- The Washington Times - Tuesday, October 18, 2005


Tibet’s spiritual leader, the Dalai Lama, will make a high-profile 10-day visit to Washington next month, during which he is expected to meet with President Bush, a pro-Tibet group said yesterday.

Despite complaints from communist China, Mr. Bush held White House talks with the exiled leader in 2001. Beijing sees the Buddhist leader as a supporter of independence for Tibet, which it regards as Chinese territory.

The Dalai Lama’s visit will begin Nov. 8 and continue until the eve of Mr. Bush’s departure for a trip to East Asia that includes a Beijing meeting with Chinese President Hu Jintao.

The religious leader’s itinerary “anticipates likely meetings with U.S. President George Bush, Secretary of State Condoleezza Rice and key congressional leaders,” said the International Campaign for Tibet.

The group said the visit comes at a “key moment” and represents a “historic opportunity for the Tibetan people,” citing the current Sino-Tibetan dialogue on the territory’s status.

The Dalai Lama also will speak at the MCI Center Nov. 13 to celebrate his 70th birthday.
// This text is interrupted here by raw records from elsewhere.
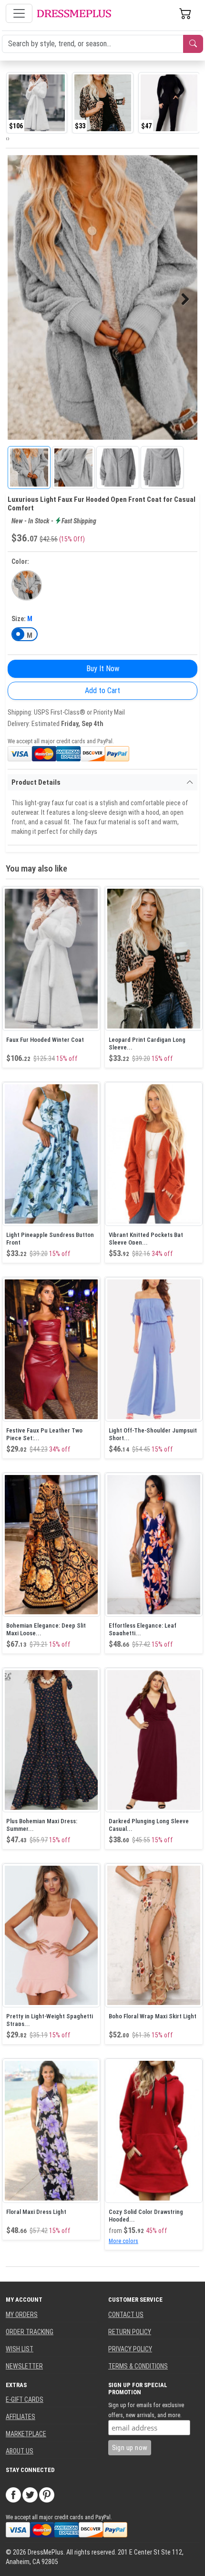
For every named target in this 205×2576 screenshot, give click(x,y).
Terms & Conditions (138, 2366)
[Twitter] (30, 2494)
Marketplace (26, 2434)
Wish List (19, 2349)
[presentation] (7, 138)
D.C. Mayor Anthony A. Williams, who will be the Dalai Lama’s host, described the religious leader as “a powerful and positive force in our world.”

Amnesty International said separately yesterday that it planned to urge Mr. Bush to raise the case of Tibet’s young Panchen Lama, who has been missing since he was 6 years old in 1995, in his talks with Mr. Hu.

Human-rights groups say the Panchen Lama, whom the Dalai Lama appointed, has been placed under house arrest, a charge Beijing denies while refusing to reveal his whereabouts.